Thursday, August 26, 2010

What's church for?

I was listening to a sermon from Cornerstone Church, and the pastor said something along these lines...


"Back in the day, church was used for replenishing and restoring people because they were so broken down from being used so much by God."

I wish that's why I went to church. Nowadays, I go to church to be redirected not replenished. I don't go about my week trying to pour out God's love to people. It seems like it's a sprinkle here, a sprinkle there, and maybe even a constant stream every once in awhile. I get a picture people crawling, limping, and struggling to push open the doors to the church. People beaten, broken, dirty, bloody, hungry, thirsty, pale, and sick. They enter questioning why they keep doing this, why they are being martyred, beaten, abused, and persecuted. I think I would be constantly questioning what is going on. But maybe they just come in silent. They come in humbled, broken (emotionally), understanding a portion of what Christ went through, wiser, stronger, and lesser so He will become greater.

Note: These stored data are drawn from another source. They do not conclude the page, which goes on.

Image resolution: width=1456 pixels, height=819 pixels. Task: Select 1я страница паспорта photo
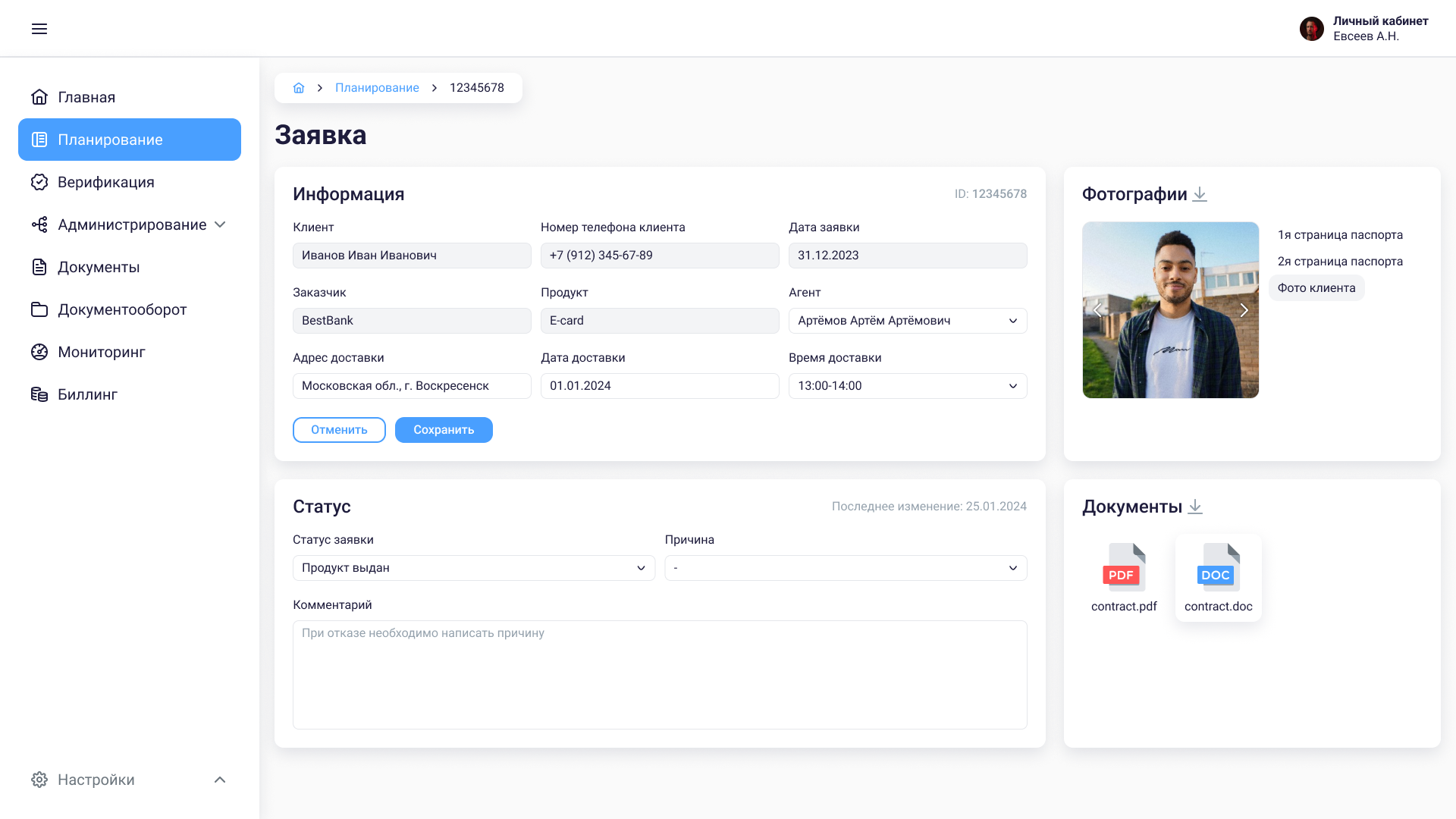point(1339,235)
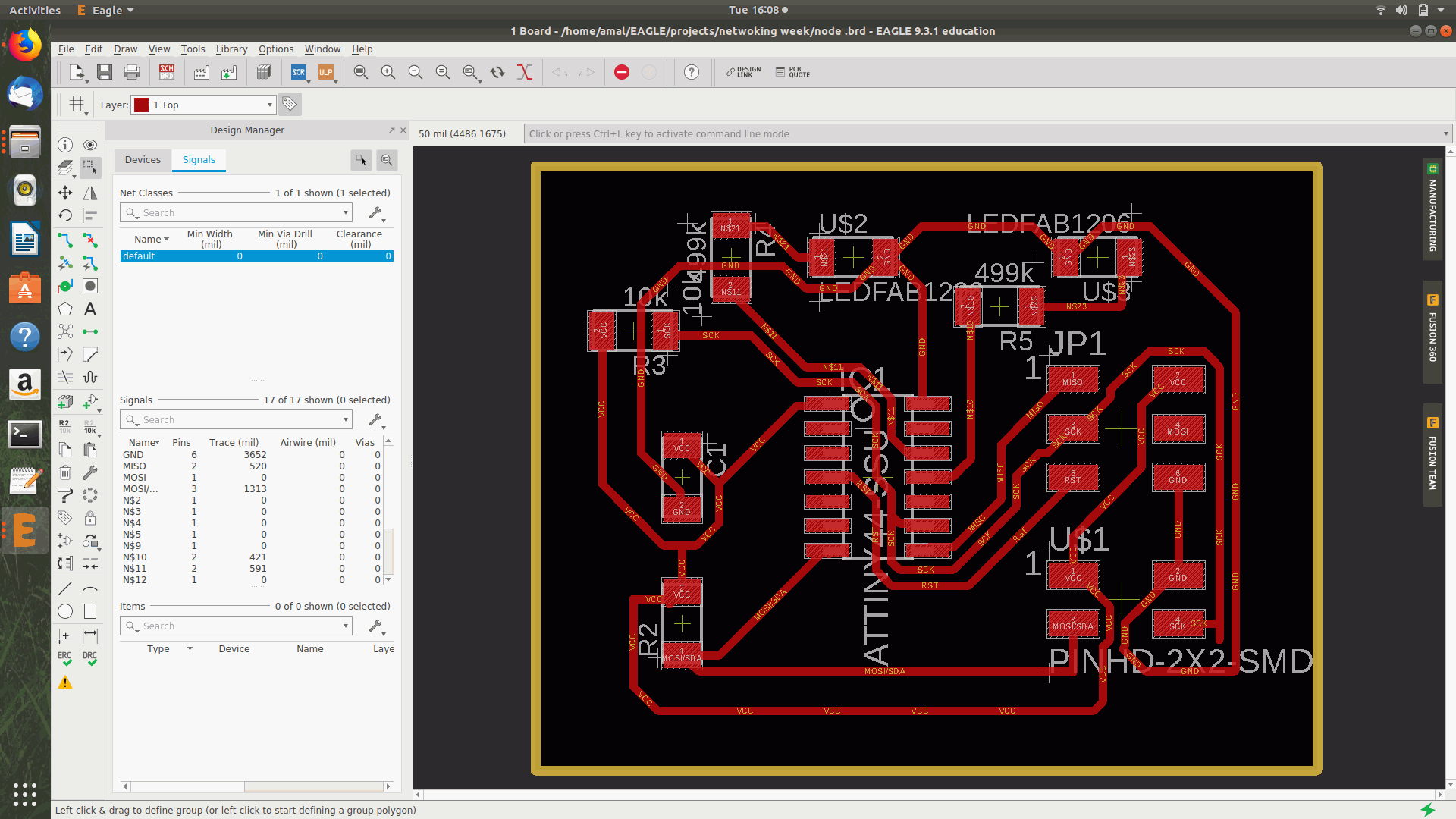1456x819 pixels.
Task: Toggle layer display with eye icon
Action: (x=90, y=145)
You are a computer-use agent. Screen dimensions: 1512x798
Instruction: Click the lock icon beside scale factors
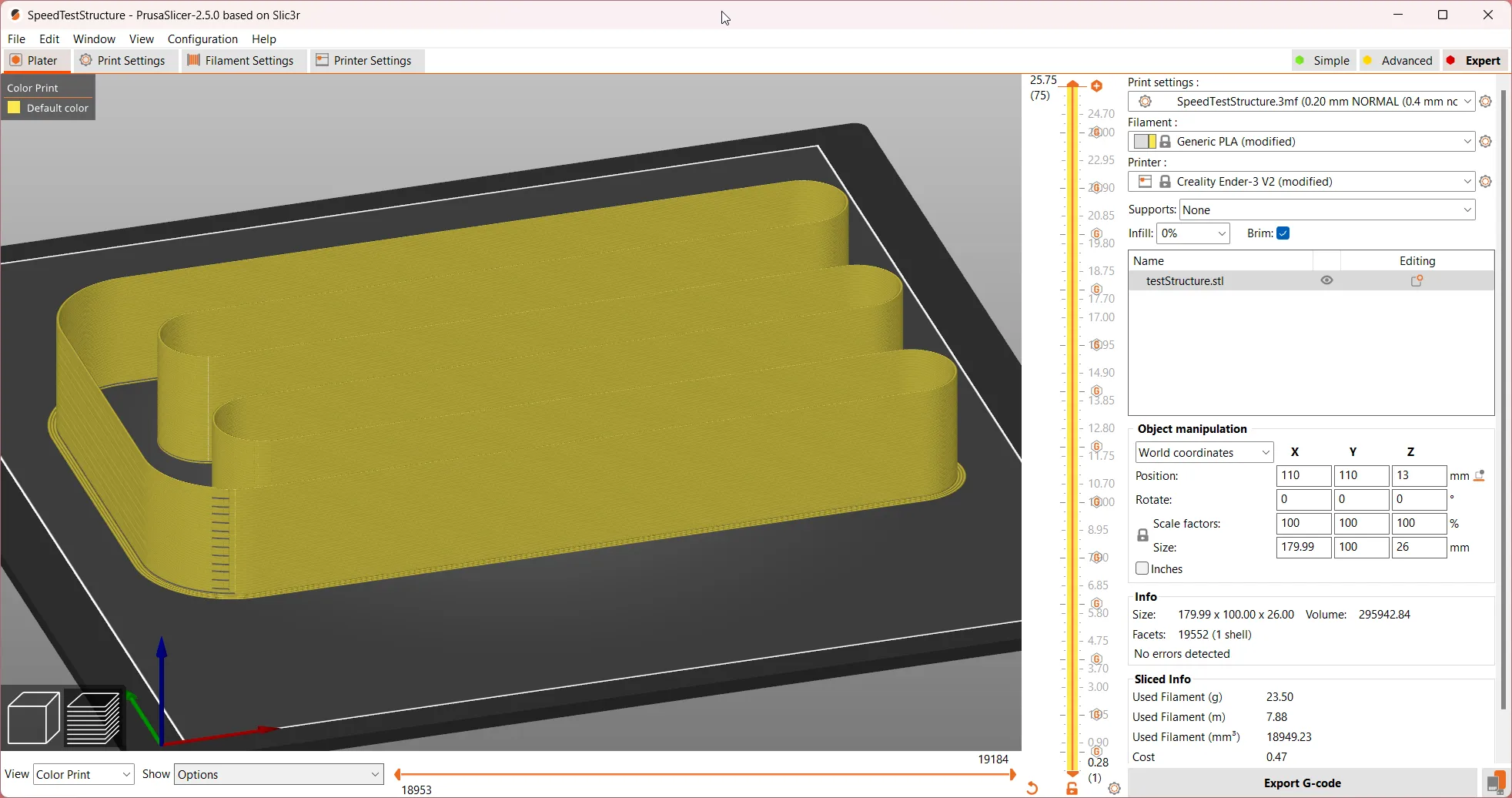point(1142,534)
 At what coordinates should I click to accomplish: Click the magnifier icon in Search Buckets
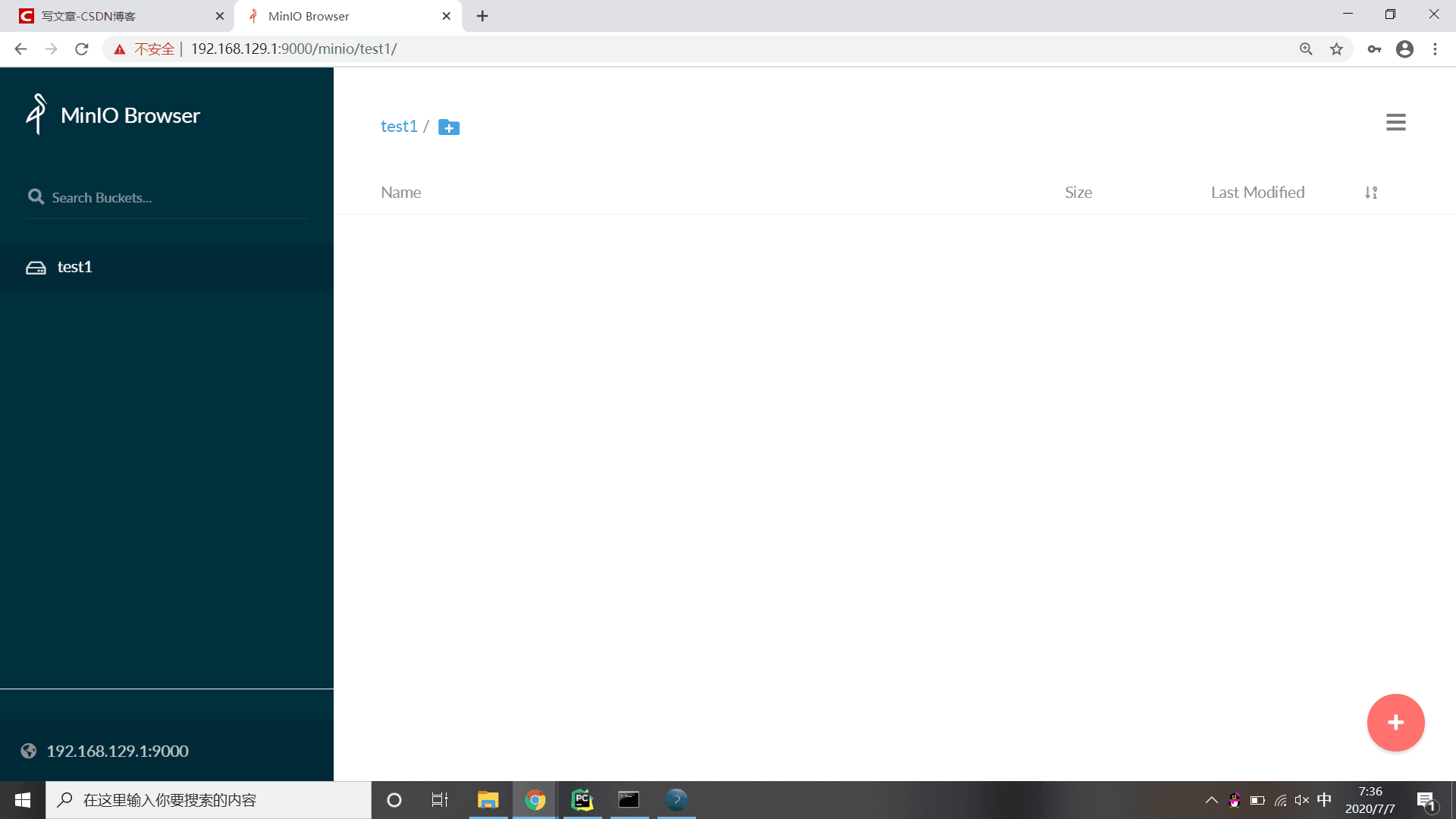[36, 196]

Are we being persecuted, stretched, broken, challenged, educated, faithful, righteous? If we're not, then church doesn't seem like anything other than a quick "check" of where we're at. I want church to be a necessity, not a "maybe." "Are you going to church?" I want to be so used by God that I have to go to church in order to survive. I want church to be a survival essential; fresh water, food for my soul, and a roof over my head.

It's a bold statement. But I'd rather be thrown into it than sit on the sidelines. If God throws me into it, I want to be so unready that I can only rely on Him to live through it.

Lord, rock my world. Use me. Throw me out of my comfort zone. Break me so that I can only rely on your for everything. Here am I. Send me.